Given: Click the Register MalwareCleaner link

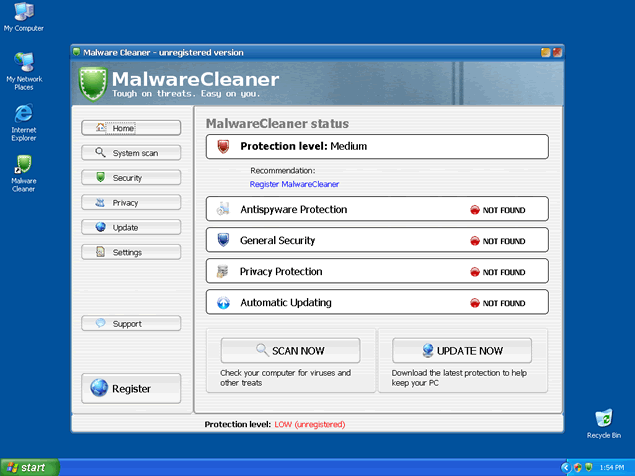Looking at the screenshot, I should [294, 184].
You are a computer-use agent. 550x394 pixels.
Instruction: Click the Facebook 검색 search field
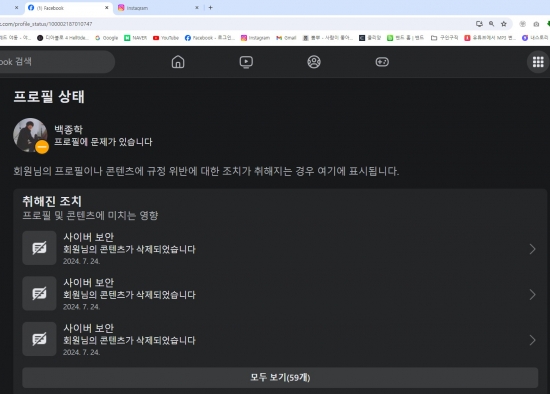56,62
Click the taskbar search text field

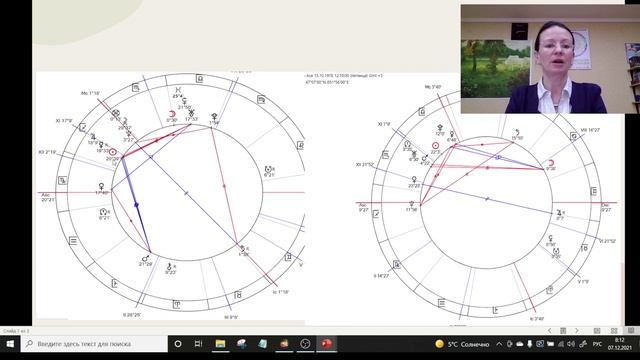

____

● **What is required**:
Return the data exactly. Do not carry over any images.

● **Answer space**:
Given: Click the Register MalwareCleaner link

Looking at the screenshot, I should [294, 184].
You are a computer-use agent. 550x394 pixels.
Instruction: Click the Facebook 검색 search field
56,62
Click the taskbar search text field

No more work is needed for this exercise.